* [Materials provided]:
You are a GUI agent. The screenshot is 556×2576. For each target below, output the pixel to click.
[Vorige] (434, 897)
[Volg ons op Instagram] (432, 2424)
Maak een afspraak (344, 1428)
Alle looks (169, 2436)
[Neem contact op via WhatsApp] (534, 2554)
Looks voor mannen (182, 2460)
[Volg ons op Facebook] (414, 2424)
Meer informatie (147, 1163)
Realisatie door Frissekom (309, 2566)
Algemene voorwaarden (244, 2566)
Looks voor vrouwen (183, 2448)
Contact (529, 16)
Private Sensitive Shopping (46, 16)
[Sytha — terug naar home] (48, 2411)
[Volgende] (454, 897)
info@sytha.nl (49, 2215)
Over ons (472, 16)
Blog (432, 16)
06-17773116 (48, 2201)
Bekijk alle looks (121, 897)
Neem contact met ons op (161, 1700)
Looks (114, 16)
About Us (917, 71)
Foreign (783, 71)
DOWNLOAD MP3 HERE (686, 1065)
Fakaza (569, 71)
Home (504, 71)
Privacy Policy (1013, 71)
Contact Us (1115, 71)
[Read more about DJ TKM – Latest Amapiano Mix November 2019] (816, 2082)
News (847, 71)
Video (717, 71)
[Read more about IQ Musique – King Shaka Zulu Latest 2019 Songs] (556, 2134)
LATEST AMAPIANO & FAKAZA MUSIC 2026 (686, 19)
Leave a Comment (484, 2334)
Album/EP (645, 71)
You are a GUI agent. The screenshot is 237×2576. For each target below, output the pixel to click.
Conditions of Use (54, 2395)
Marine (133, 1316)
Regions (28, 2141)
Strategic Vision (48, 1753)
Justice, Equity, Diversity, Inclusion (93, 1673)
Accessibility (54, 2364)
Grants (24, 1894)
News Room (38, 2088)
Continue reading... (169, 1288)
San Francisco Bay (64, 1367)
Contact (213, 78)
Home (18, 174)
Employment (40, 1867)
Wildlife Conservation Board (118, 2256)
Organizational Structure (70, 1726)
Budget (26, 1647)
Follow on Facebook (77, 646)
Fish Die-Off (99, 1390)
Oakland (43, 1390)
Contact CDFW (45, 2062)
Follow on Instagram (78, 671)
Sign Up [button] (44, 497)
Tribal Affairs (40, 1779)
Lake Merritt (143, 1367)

* [Action item]: Please give again the lines above between the line holding "06-17773116 (48, 2201)" and the line holding "Leave a Comment (484, 2334)", inclusive, exactly as they are and with nothing added.

* [Output below]:
06-17773116 (48, 2201)
Bekijk alle looks (121, 897)
Neem contact met ons op (161, 1700)
Looks (114, 16)
About Us (917, 71)
Foreign (783, 71)
DOWNLOAD MP3 HERE (686, 1065)
Fakaza (569, 71)
Home (504, 71)
Privacy Policy (1013, 71)
Contact Us (1115, 71)
[Read more about DJ TKM – Latest Amapiano Mix November 2019] (816, 2082)
News (847, 71)
Video (717, 71)
[Read more about IQ Musique – King Shaka Zulu Latest 2019 Songs] (556, 2134)
LATEST AMAPIANO & FAKAZA MUSIC 2026 (686, 19)
Leave a Comment (484, 2334)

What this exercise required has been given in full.